そこで専業・フルタイム・在宅&ナイトワークという、それぞれ立場の違った三人の主婦をお招きして覆面座談会を開きました。前編はこちらから。
【座談会参加メンバー】
- ミネコさん(40歳)……専業主婦。同じ年の夫と小2、年中のふたりの子持ち
- 真央さん(37歳)……昼は在宅ワークで、夜はバーで働いている。長男がもうすぐ1歳になる
- ひろみさん(37歳)……フルタイム勤務。5歳年上の夫との元にふたりの子(5歳、0歳)がいる
── 皆さんの旦那さんは、どんな家事をしてくれていますか。
私がいないときにやるっていうのと、あとは掃除なんかは、夫は気が向いた時にやってます。必ずこれっていうのは特にないんですけど、ただ、わたしが出来ないところ、例えば、ペットボトルを毎度洗ってって、できればいいんですけど、急いでたりすると、そのままにしちゃったりするじゃないですか。そういうのを自発的にまとめてくれたりしますが、基本的に日常の家事を回しているのはわたしです。完全に分担しているのは、風呂と寝かしつけですね。
── 育児は分担で、家事のほうは自発に任せるスタイルなんですね。
そうです。というのも、うちの夫は、なにか家事を頼むと「チッ」とか舌打ちするんですよね。
── それはちょっとひどですね。そんなことされると、雰囲気が悪くなるし、家事を頼むのにもちゅうちょしちゃいますよね。
無意識だと思うんですけどね。「家事をするのも、自分のタイミングでしたい」ってことっぽいんです。いまゲームしてるから、そのタイミングじゃないとか。で、かえって言ったことによってわたしのほうにもストレスがたまるんで、言いたくないんですよね。
── ストレスを感じるくらいなら最初から頼まない、と……。ひろみさんのところは分担制だそうですが、それぞれ何の家事をするか、どうやって決めたんですか?

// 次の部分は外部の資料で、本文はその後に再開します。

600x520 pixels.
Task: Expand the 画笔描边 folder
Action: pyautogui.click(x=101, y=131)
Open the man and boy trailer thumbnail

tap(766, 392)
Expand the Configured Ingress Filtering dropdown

「なになら完遂出来る?」って聞いたんです。わたしはマネージメントしたくないから、完全に遂行できるやつをお願いと。そうしたら、ゴミ出しと皿洗いになったんです。相手の分担と決めたものは、絶対に触らないです。とにかく「指揮命令は、全部わたしですか?」っていうのが耐えられなくて。

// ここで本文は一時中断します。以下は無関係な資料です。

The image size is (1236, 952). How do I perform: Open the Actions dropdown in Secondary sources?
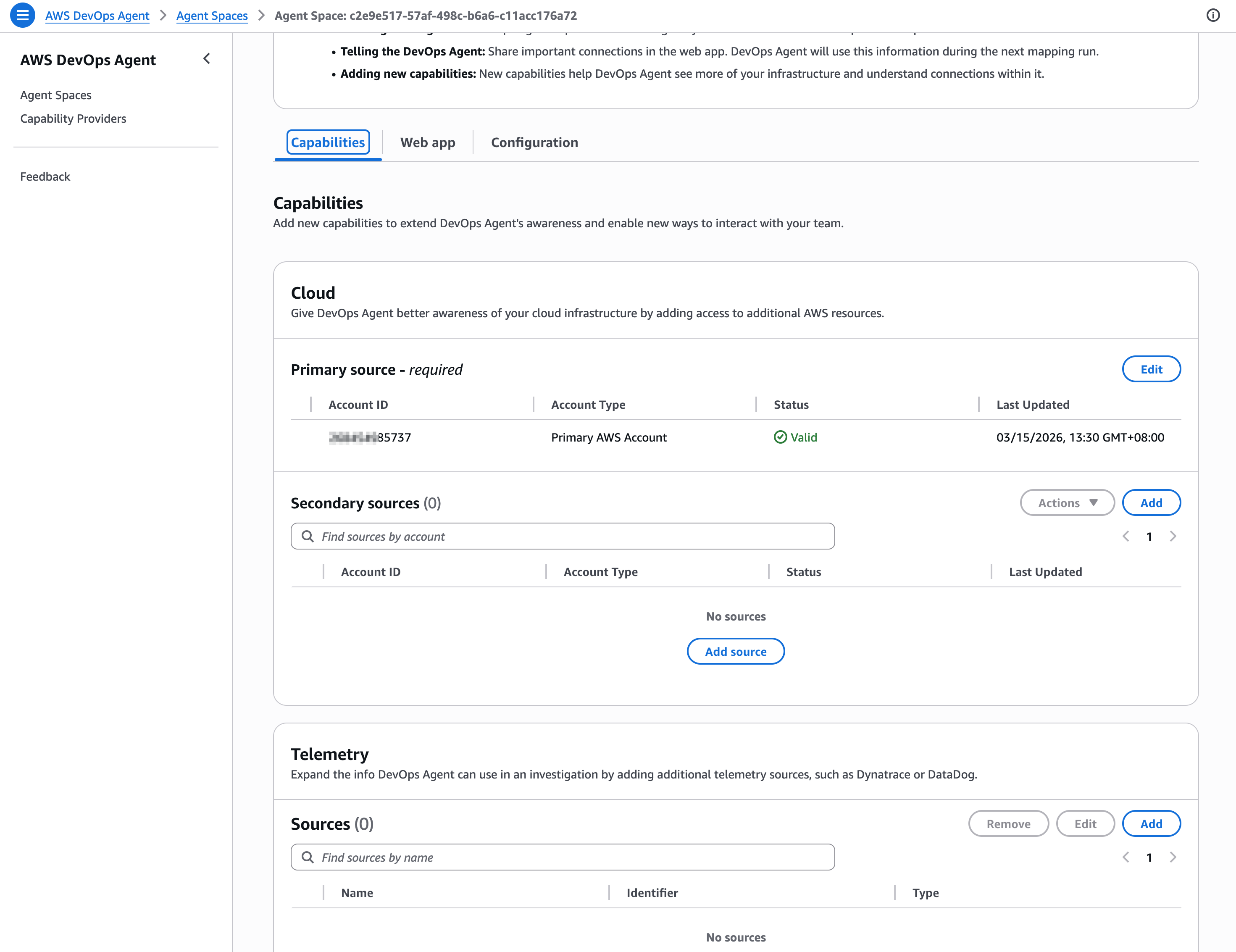(1067, 503)
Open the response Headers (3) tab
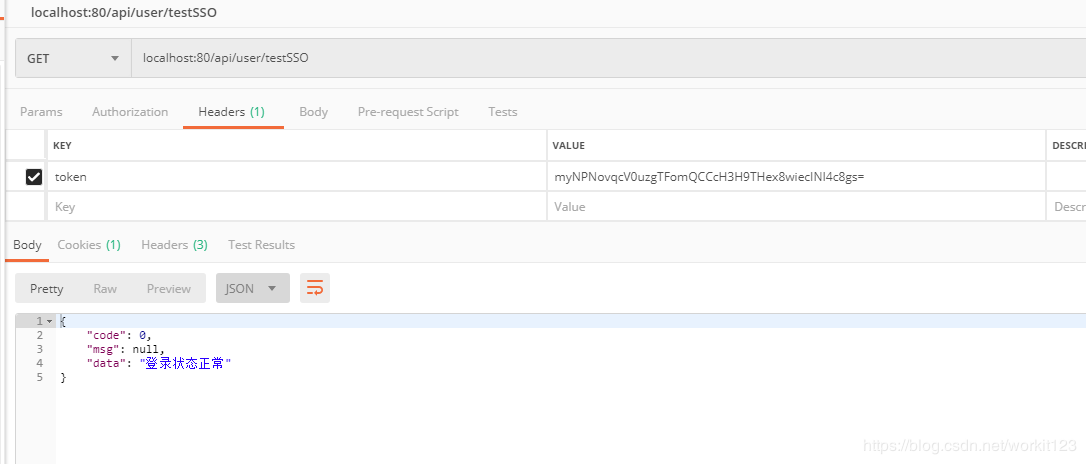 (174, 245)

── 「指示」するには「把握」しないといけないですからね。結局、家事を完全に手放したことにはならない。こっちが指示をする限り「お手伝い」って感覚が改まらないと言いますか……。
そう。あと例えば、家の更新とか、保険の見直しとか、区役所に行くとかは、絶対にやってくれないですよね。
うちはそこはやってくれます。フットワークは軽い。まぁ気紛れだけど。
指揮系統の話でいうと、そういうのも、こと細かに言わないといけないじゃないですか。「これこれをここにもっていく」とか。「入口はどこどこにあるよ」とか。言うのが悲しくなるんですよね。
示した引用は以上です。